Les relations mère-jumeaux dans la première année
Les travaux de Zazzo ont insisté sur la nécessité de «dégémelliser» et d'éviter l'"autosuffisance" du couple gémellaire. Plus les parents consacreront de temps à chacun séparément, plus ils faciliteront leur autonomie future. Moins ils auront réussi à leur donner de l'amour individuellement, plus le groupe sera soudé. Les jumeaux créeront une relation de couple qui modèlera la personnalité de l'un vis-à-vis de l'autre et les rendra autosuffisants. Plus les jumeaux sont soudés, plus ils sont différents dans une savante répartition des tâches, avec par exemple « un ministre des affaires extérieures et un ministre des affaires intérieures ». C'est ce que Zazzo a appelé le « paradoxe des jumeaux".
Au cours de la première année, Robin et al. ont décrit chez les mères des comportements différents dont les deux pôles extrêmes seraient la collectivisation ou « gémellisation précoce » d'une part et l'individualisation d'autre part.

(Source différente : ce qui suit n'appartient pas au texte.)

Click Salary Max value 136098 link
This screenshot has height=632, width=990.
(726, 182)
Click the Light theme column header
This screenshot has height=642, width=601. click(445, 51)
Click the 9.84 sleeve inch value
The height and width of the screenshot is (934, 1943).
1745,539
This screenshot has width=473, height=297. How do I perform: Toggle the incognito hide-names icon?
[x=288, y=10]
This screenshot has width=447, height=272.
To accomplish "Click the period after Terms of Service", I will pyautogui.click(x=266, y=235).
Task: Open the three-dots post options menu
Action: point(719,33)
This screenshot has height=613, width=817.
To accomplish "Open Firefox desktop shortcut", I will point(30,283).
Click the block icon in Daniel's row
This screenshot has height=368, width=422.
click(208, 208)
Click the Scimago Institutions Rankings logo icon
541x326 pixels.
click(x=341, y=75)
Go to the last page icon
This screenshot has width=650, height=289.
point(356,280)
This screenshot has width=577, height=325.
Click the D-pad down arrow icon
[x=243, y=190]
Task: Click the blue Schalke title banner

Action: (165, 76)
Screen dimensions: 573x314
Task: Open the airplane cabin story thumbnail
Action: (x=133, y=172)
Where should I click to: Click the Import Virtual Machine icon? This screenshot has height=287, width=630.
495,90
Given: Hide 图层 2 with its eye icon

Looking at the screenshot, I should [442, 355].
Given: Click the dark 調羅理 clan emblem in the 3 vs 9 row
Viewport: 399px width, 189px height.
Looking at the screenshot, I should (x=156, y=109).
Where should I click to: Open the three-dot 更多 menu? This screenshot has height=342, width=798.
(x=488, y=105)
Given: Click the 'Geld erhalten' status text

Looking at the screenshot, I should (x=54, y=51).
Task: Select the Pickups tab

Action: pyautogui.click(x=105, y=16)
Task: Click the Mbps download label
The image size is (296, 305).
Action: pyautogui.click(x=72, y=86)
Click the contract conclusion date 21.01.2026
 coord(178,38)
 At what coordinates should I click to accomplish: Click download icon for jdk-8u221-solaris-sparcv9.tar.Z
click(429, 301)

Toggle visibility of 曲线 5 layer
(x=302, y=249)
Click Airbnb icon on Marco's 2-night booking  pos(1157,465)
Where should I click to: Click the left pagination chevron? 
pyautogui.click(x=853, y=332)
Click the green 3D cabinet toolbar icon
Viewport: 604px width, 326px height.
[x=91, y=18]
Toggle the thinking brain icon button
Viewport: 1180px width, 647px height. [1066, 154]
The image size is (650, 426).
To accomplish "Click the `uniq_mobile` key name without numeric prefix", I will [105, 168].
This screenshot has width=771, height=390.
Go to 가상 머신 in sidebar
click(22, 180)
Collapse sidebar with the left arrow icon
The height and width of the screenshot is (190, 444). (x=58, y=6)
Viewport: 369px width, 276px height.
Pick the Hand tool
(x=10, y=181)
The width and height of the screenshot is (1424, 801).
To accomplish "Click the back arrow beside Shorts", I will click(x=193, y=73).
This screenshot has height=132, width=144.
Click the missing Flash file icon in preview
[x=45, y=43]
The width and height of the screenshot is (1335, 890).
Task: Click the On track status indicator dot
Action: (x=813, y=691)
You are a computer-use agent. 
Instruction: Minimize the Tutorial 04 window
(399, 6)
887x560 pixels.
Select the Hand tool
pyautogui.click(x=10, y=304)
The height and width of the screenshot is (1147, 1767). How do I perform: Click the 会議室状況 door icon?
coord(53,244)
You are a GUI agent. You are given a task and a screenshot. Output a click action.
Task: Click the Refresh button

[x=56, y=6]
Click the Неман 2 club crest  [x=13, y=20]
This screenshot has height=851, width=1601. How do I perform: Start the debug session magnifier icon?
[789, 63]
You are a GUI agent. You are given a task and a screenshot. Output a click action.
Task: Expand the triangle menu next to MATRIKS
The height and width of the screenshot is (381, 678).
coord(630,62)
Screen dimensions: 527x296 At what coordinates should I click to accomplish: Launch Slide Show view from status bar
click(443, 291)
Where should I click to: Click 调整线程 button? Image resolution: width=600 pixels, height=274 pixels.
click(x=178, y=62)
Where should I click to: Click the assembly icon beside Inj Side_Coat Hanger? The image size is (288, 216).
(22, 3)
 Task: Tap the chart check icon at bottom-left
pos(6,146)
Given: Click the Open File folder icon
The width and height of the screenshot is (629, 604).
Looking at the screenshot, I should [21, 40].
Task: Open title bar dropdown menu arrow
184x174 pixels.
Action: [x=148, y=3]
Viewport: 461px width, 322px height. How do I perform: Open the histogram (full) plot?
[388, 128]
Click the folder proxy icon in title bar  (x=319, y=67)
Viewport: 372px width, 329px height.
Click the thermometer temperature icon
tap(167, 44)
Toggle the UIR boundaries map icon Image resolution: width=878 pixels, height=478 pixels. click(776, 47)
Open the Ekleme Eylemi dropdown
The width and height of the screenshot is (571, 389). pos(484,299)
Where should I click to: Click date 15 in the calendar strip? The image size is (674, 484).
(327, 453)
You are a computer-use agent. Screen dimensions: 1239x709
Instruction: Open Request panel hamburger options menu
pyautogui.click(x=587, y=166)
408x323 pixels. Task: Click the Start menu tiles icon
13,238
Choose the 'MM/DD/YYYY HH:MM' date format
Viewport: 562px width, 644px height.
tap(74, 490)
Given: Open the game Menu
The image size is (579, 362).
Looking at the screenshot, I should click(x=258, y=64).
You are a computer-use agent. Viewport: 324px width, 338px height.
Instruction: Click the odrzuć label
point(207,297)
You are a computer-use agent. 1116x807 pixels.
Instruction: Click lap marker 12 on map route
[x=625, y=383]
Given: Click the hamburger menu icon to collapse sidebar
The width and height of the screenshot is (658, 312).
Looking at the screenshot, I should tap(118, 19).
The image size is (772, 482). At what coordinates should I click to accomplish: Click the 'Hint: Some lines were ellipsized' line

Dans le premier cas, les jumeaux sont traités comme une entité. Dans l'autre cas, la mère cherche à tout prix à établir une relation individualisée. Entre ces deux extrêmes, il y a des attitudes intermédiaires. L'attitude qui consiste à « collectiviser » serait plus fréquente chez les mères fatiguées ou déprimées. D'après notre expérience, dans les mois qui suivent la naissance nous avons le sentiment que la mère ne peut investir ses jumeaux que collectivement. On observe d'ailleurs très fréquemment des conduites égalitaristes des parents de jumeaux qui les poussent à doubler leurs attitudes par peur de donner moins de temps, moins de jeux, moins de mots à l'un qu'à l'autre. L'individualisation ne viendrait que plus tard.